Given text ->
Depression sensitizes us to the suffering of others. A research study found that when using the Reading the Mind in the Eyes tool, an instrument that shows people snapshots of faces and asks them to guess the emotion behind those eyes, individuals with depression read negative faces more accurately than those without the condition (Nejat, 2018).

The same study also showed that overall individuals diagnosed with depression also over-selected negative emotions to the faces and under-selected positive emotions resulting in an overall poorer score than controls.

When we are depressed, we are more likely to read others as also feeling low and hostile. Conversely, in social interactions, we are less likely to pick up on positive cues. On one side, this can lead to a stronger response to others who are hurting. On the other, we might be less available to join others in their joy (or to even know it is there).

Depression Oversensitizes Us to Negativity

Difficulties reading others can also show up in cases of misinterpreting neutral or positive social signals as negative or hostile. Depressive thinking tends to lead us to believe we are less liked. Unfortunately, depression can make us more sensitive to indications that this is true.

One study found that individuals with depression had a heightened sensitivity to social threats (Perkins and colleagues, 2020) when compared to those without. This can lead to stronger fear, and when combined with the changes in how we experience social interactions when depressed, it can lead us to feel even more rejected and alone.

Research has found increased activation in certain brain regions associated with threat among individuals living with depression when shown pictures of faces even among a sample of young adults not in a current depressive episode (Jenkins and colleagues, 2016).

Collected data entries:
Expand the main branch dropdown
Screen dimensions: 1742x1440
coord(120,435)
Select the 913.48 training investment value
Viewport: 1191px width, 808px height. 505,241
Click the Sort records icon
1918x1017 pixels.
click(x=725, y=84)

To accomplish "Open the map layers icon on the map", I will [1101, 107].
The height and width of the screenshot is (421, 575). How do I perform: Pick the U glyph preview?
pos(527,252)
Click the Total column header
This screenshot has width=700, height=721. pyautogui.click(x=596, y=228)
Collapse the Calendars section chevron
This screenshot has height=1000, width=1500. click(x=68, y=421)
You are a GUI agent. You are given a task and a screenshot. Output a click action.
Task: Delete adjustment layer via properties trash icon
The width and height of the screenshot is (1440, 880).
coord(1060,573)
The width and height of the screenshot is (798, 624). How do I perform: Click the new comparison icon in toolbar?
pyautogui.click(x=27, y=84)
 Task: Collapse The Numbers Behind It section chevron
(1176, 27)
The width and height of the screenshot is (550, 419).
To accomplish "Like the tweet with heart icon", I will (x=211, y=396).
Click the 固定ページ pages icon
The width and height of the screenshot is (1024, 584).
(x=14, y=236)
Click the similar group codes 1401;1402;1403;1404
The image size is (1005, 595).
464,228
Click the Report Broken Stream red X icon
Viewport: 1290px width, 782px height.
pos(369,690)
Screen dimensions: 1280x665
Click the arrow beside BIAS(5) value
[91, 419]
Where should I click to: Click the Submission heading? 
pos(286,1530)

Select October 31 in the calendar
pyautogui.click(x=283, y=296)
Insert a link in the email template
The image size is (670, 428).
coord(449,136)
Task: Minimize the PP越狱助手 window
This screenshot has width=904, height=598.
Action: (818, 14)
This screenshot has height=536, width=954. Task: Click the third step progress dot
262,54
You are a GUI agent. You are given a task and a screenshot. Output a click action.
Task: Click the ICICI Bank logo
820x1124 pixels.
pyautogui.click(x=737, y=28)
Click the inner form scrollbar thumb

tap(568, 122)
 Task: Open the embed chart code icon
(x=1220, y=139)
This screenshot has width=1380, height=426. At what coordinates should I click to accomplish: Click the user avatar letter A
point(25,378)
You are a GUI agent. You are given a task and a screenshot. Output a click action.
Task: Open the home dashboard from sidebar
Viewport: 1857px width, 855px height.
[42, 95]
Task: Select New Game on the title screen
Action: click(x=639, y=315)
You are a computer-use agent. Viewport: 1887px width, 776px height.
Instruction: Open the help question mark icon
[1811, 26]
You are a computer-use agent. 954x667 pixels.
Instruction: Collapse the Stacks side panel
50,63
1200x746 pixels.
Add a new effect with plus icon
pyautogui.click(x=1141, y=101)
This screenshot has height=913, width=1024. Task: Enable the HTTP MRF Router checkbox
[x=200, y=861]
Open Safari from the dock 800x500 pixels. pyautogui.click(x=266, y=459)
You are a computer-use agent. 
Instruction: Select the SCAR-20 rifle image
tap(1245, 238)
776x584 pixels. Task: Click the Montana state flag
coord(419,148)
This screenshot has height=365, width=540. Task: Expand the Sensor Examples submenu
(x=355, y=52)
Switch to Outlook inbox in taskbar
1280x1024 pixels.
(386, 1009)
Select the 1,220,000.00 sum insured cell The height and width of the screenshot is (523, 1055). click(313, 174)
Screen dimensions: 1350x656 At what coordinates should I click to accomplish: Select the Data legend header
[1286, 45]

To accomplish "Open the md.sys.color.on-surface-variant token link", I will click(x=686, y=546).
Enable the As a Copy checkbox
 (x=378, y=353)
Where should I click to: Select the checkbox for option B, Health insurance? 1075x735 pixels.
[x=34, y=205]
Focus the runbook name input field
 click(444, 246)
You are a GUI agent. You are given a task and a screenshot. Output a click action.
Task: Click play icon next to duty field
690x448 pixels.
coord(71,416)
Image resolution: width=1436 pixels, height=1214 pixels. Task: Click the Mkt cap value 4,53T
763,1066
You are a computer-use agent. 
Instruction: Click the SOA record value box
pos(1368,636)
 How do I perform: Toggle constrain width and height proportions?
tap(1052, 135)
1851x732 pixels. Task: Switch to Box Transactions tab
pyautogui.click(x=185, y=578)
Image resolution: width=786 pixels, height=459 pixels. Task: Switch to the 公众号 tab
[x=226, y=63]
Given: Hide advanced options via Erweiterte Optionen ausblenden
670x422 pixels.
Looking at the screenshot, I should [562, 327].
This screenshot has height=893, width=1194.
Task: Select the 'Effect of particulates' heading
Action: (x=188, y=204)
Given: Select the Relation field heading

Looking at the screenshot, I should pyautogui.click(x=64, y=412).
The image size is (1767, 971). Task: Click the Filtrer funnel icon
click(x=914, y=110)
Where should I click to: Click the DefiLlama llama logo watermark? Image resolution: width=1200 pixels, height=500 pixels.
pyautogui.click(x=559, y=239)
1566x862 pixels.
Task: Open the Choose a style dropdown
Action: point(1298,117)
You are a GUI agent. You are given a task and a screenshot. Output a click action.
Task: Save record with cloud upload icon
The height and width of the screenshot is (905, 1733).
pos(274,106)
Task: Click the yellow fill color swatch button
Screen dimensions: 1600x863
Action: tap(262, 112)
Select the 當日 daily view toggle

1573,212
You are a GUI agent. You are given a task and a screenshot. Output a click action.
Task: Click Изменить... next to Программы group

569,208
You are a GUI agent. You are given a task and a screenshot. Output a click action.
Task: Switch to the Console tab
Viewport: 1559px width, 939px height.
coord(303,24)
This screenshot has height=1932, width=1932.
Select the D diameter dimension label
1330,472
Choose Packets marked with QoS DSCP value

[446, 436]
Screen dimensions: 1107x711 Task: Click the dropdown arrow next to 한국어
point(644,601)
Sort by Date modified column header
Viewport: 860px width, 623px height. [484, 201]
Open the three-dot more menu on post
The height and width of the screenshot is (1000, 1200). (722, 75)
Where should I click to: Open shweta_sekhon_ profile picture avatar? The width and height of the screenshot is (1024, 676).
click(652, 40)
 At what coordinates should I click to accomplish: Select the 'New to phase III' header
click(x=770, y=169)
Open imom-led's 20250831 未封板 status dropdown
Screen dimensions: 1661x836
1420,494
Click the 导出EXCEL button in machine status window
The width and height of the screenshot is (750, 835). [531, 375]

Your assignment -> Proceed with the text on depression and reading others' emotions, picking up after its last sentence.

Answer space ->
What this might translate to is feeling a sense of hostility or judgment from others even when that wasn't meant. For someone struggling with depression, particularly if mixed with social anxieties, this can trigger a spiral.

Interpersonal sensitivity, like having a stronger reaction to criticism, is associated with depression (Xu and colleagues, 2022). This could create a vicious cycle of depressive thinking and misreading social cues in a way that we believe confirms those negative beliefs about ourselves and how others see us. This may lead to more depression, thus perpetuating the cycle.

What We Can Do About It

Recognizing how depression may be affecting your relation to other people and their emotions can help you both embrace the strengths and counteract the challenges. Allowing your appreciation for the suffering of others to translate into compassionate acts is one way to draw from this strength. In addition, taking time to pause and recognize that depression can cause others' responses to you to feel darker than they are, could help mitigate the effects of the distortion.

If you a struggling significantly with social aspects of depression, psychotherapy can help. Mentalization-based therapy and interpersonal therapy focus especially on the relationship pieces to depression. Also, cognitive behavioral therapy and acceptance commitment therapy can assist with the thought spirals that sometimes accompany this giving you the clarity to move toward your valued goals.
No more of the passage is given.